2.(maybe) attract other dev/team to build rom for this device.
3.it will make your rom better,by sharing and let many people using it, will helps you find problem faster and improve it.
so yes!
Always useful to have more I have an Aqua (mi4s) and the rom scene is very poor :/ a few Libra roms do support it but in recent months even the SD card support has gone making for quite a sad outlook for the device. If there were someone building nightlies, it would be ace as from time to time you might be able to dip into the aqua stuff too and we'd all appreciate that
Whatever you decide, it's a nice thing to even consider doing for the community.
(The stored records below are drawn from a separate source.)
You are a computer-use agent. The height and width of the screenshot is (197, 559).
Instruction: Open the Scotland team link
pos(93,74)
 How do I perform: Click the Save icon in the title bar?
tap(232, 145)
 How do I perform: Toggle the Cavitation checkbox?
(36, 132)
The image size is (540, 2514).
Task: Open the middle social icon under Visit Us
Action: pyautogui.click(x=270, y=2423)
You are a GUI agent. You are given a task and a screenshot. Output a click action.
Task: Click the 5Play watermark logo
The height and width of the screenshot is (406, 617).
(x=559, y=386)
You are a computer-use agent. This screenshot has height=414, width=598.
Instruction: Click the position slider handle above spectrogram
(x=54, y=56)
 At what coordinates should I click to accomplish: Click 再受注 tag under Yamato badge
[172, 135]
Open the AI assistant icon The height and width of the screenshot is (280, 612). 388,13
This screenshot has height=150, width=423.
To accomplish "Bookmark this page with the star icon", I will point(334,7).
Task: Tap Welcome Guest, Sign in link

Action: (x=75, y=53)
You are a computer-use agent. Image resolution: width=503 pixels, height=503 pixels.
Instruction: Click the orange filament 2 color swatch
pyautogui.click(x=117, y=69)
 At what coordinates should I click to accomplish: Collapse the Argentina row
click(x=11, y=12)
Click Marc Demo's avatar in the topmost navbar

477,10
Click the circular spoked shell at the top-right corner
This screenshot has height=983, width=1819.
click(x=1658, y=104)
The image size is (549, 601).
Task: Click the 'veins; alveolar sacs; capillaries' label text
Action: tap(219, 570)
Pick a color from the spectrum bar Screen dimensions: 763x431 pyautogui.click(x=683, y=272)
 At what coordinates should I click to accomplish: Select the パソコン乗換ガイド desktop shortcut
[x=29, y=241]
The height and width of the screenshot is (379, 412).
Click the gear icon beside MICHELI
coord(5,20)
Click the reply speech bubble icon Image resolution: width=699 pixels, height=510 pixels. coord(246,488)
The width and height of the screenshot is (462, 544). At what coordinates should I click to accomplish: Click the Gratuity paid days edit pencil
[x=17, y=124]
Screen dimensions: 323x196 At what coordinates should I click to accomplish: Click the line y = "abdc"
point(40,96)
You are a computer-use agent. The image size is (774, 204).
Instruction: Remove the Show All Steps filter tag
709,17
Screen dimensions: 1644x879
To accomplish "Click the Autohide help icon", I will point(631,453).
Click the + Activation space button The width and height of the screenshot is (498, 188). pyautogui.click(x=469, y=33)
You have my thanks
honestly i think Marshmallow is waste of time, most of the people are interested only in newest Android and i don't see much interest since we have official nougat ROMs from Mokee, AICP and Resurrection remix
if you want to do something different there is Nougat AOSP ROM missing, blobs from Xiaomi are already available, Nexus 5X as well, so...
more roms, more options. i want my mi4c looks better than Nexus 5X
terence.tan said:
Given the other excellent Mi 4c ROMs, including @Hikari no Tenshi's LineageOS 14.1 builds, Resurrection Remix N and Team Superluminal CM13.0, what reason would people have to use Yet Another ROM?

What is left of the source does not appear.